__What the exercise asks__: Pictures excluded, retype the lines from the one containing "Task: Click the circular" through the last line of the data below, both included.

(Records excerpted from a collection)
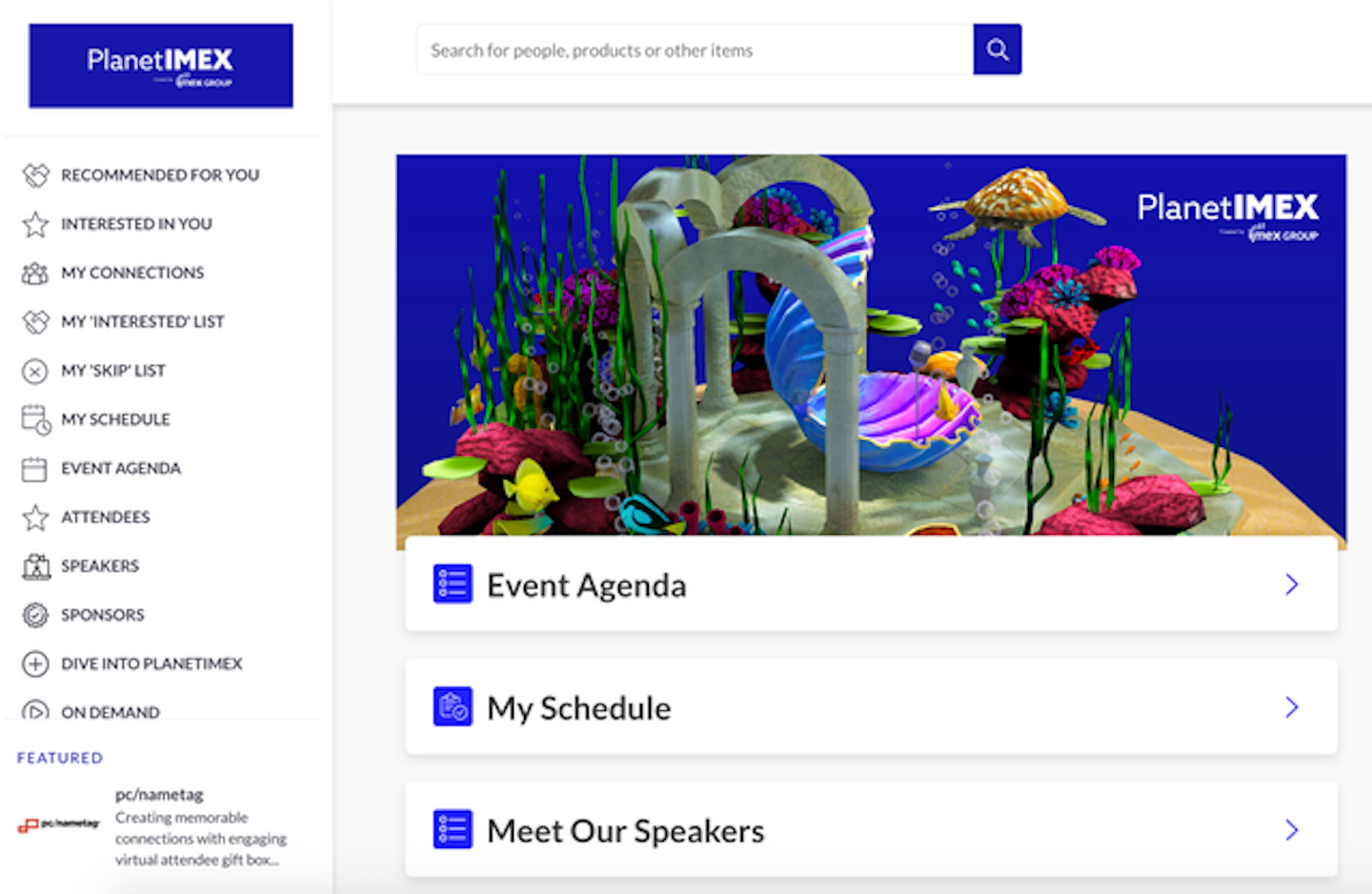Expand the My Schedule card chevron

1292,707
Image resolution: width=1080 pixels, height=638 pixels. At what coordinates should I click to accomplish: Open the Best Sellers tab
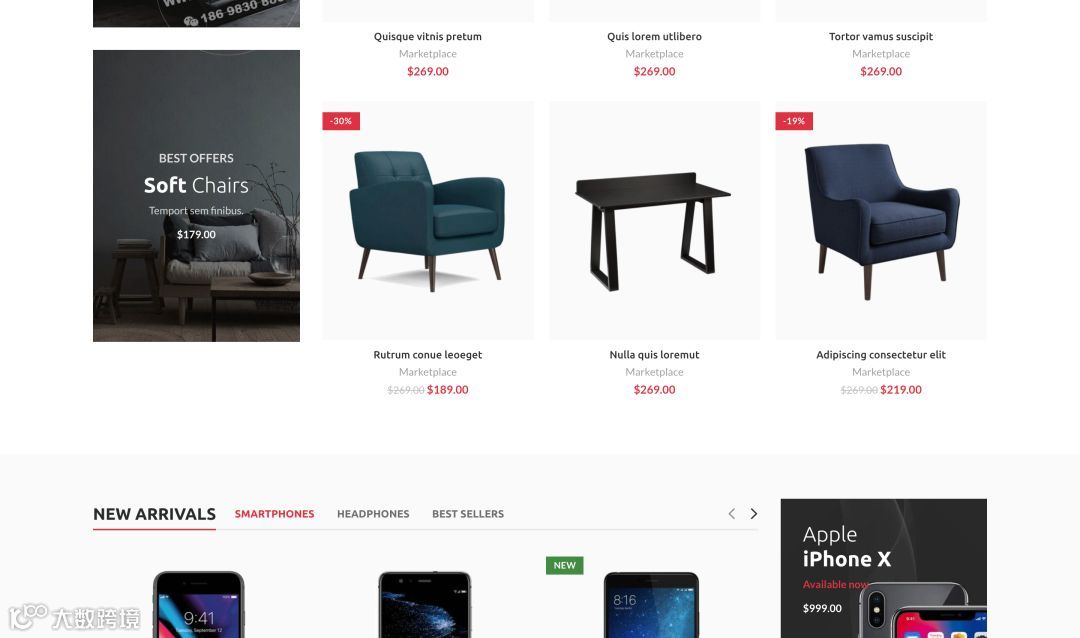tap(468, 514)
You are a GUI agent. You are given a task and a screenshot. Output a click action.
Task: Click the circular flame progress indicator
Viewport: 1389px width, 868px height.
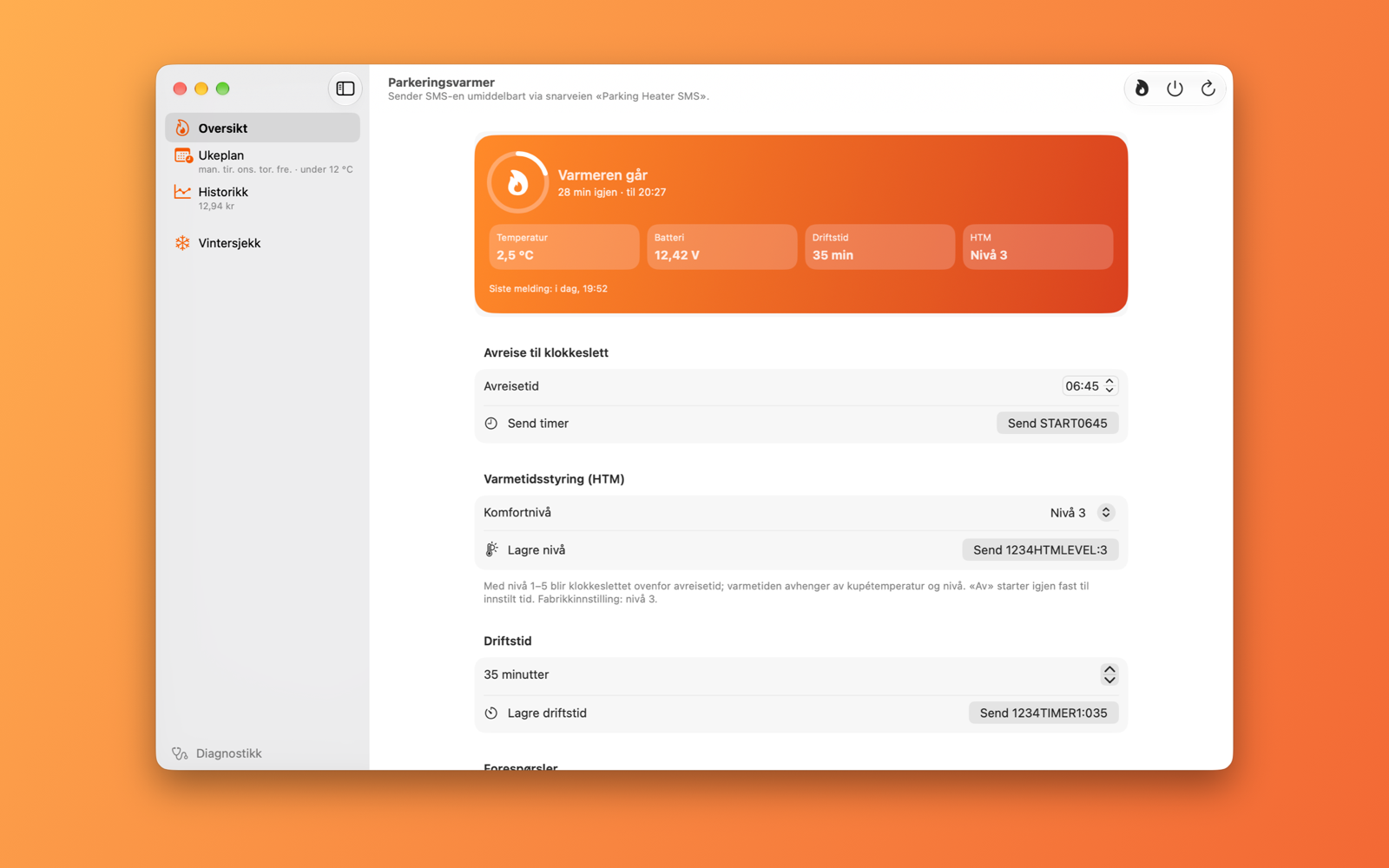517,182
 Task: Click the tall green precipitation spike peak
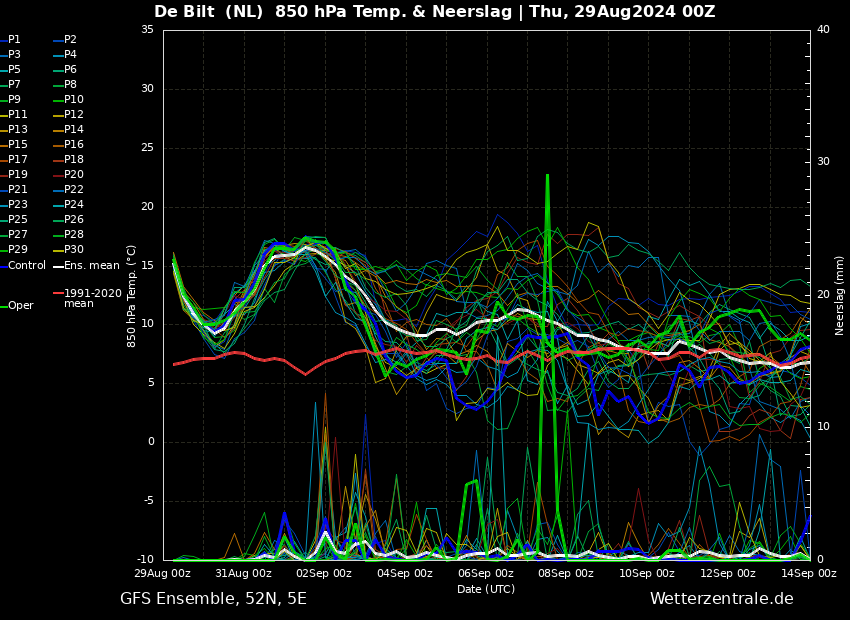coord(548,175)
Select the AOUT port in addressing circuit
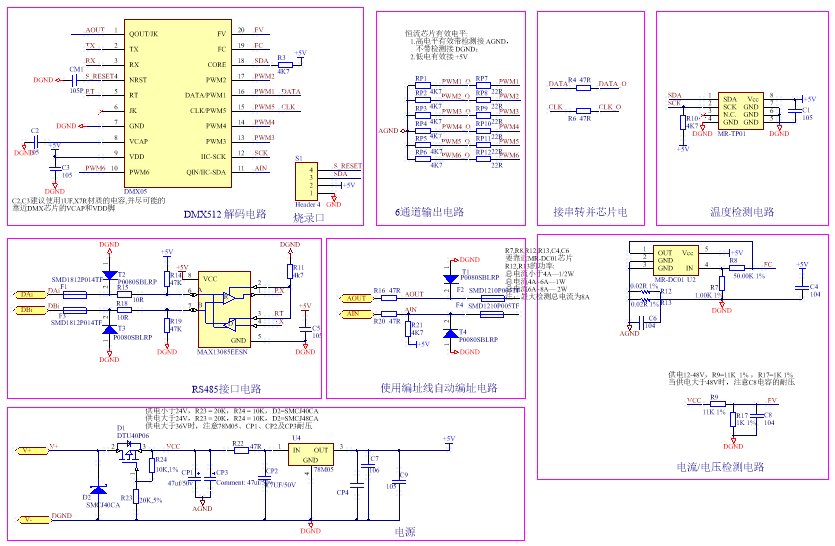 (x=356, y=297)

__Result for this exercise__:
Task: Click the circular flame progress indicator
Viewport: 1389px width, 868px height.
517,182
 Task: Click the tall green precipitation spike peak
coord(548,175)
Select the AOUT port in addressing circuit
 (x=356, y=297)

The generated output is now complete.